Ms Berger turned to Google in the early stages of her search for flight records that could verify or refute Mr Winfield’s claim.

“It made me realise that time­tables for planes and other modes of transport are actually really collectable items,” she said. “And there are quite a lot of private collectors who tend to catalogue them … and pop them online.”

She spoke with collectors based in North America but couldn’t locate a specific timetable for arrivals into Ballina Airport on that day in their collections.

Next, she sought information from Air Services Australia, and searched National Library of Australia catalogues, as well as the Nat­ional and NSW State archives for flight records.

“Those searches also weren’t very fruitful,” she said.

“And so then I just went back to Google and started to work my way through all of the hits, and I came across the Sir Reginald Ansett Transport Museum.”

The aviator is best known as the founder of Ansett Airlines, a domestic airline that operated across Australia for decades until its collapse in 2002.

It was through the museum in Hamilton, Victoria, that another listener to the podcast located an Ansett Airlines flight schedule for Sunday, May 16, 1993.

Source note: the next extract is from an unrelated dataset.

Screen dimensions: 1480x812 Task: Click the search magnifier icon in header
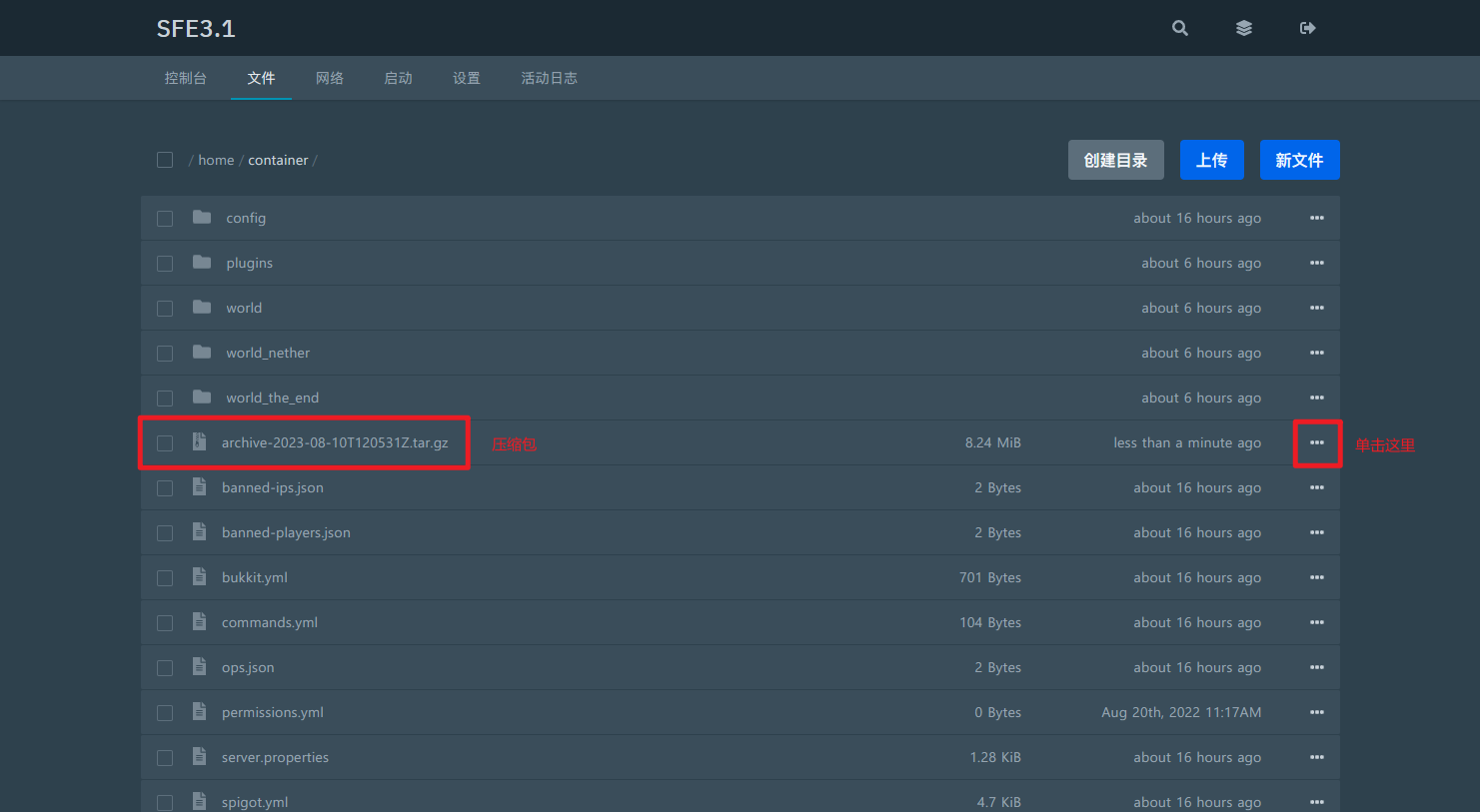tap(1180, 28)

It showed two flights arriving at Ballina on that day, the second of which was scheduled to land at 7:25pm.

At the same time as the anonymous volunteer was making inquiries at the Sir Reginald Ansett Transport Museum, Ms Berger was talking to high-ranking members of The Australian Timetable Association, who verified the schedule and confirmed Ballina wasn’t part of the Qantas network at that time.

“The only other explanation that I can think of is that he travelled with a different airline carrier,” Ms Berger said.

“And we haven’t been able to identify such a carrier at this point in time.”

WATCH: What time did Jon come home?

She, along with another listener to the podcast who wishes to remain anonymous, volunteered to help Thomas in his inquiries at the conclusion of the first season of the Bronwyn podcast series.

Ms Berger said in her experience, the weight given to these kinds of details changes from case to case.

“It’s probably dependent upon the nature of the case and the police lines of inquiry at the time,” she said.

“It would be prudent for an investigating officer to seek facts to support things like an airport arrival time if a suspect or someone who may very well become a suspect is claiming they arrived in a location at a particular time.

“Doing something like that at the time would be much easier than doing it many years later.

Jon Winfield. Picture: Liam Mendes / The Australian
Jon Winfield. Picture: Liam Mendes / The Australian

Having emerged from her aviation rabbit hole, Ms Berger is eager to see where the dual podcast and police investigations lead.

“What will be really interesting [is] to see what the NSW police might do next in their ongoing investigation, whether [that’s] as a result of the podcast or because of other lines of inquiry they’re pursuing,” she said.

Mr Winfield maintains he had no involvement in Bronwyn’s disappearance and he has never been charged in connection to it.